### WORK REQUEST
"The image size is (1280, 800)." appears in one line of the listing below; retype that line and every later line exactly, stopping at the end, and nothing else.

────────────────────────────────────────

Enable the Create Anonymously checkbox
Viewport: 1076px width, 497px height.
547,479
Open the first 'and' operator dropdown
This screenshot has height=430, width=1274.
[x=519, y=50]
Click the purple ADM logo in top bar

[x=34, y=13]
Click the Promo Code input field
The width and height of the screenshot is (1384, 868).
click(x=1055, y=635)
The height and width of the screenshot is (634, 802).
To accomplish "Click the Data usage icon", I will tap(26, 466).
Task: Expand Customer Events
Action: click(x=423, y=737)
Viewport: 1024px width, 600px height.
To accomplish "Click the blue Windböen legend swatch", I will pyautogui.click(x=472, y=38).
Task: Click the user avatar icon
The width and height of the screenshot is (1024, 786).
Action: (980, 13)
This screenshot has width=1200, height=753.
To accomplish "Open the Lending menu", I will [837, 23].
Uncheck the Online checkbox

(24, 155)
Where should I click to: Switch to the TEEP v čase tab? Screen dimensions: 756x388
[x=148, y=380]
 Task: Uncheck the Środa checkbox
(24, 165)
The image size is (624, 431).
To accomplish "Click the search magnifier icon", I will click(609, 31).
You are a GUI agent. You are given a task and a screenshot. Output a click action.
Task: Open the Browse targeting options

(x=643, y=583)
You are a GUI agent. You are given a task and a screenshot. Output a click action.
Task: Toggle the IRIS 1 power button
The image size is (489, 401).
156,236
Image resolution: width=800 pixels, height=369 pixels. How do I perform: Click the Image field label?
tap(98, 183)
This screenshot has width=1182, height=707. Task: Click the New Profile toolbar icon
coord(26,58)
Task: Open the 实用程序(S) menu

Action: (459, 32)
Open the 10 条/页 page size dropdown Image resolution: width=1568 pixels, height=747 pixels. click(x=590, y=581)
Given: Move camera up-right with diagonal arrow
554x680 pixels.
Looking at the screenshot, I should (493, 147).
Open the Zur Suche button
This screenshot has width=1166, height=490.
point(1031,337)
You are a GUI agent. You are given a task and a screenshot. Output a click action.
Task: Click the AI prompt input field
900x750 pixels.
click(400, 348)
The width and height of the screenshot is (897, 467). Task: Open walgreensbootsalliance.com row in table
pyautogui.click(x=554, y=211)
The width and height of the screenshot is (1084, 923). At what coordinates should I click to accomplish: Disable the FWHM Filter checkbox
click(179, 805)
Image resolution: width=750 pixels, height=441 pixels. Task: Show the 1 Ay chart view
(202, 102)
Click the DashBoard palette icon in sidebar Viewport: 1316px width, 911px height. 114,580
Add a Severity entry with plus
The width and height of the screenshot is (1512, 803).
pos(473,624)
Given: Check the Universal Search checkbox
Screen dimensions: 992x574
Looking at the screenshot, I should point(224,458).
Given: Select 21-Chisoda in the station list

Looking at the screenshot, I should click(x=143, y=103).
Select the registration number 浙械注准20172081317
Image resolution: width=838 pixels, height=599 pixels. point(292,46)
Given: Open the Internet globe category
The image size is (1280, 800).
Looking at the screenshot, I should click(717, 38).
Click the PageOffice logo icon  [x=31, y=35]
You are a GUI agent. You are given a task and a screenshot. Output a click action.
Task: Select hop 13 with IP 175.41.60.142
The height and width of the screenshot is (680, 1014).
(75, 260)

────────────────────────────────────────

### WRITTEN ANSWER
The image size is (1280, 800).
Looking at the screenshot, I should click(717, 38).
Click the PageOffice logo icon  [x=31, y=35]
You are a GUI agent. You are given a task and a screenshot. Output a click action.
Task: Select hop 13 with IP 175.41.60.142
The height and width of the screenshot is (680, 1014).
(75, 260)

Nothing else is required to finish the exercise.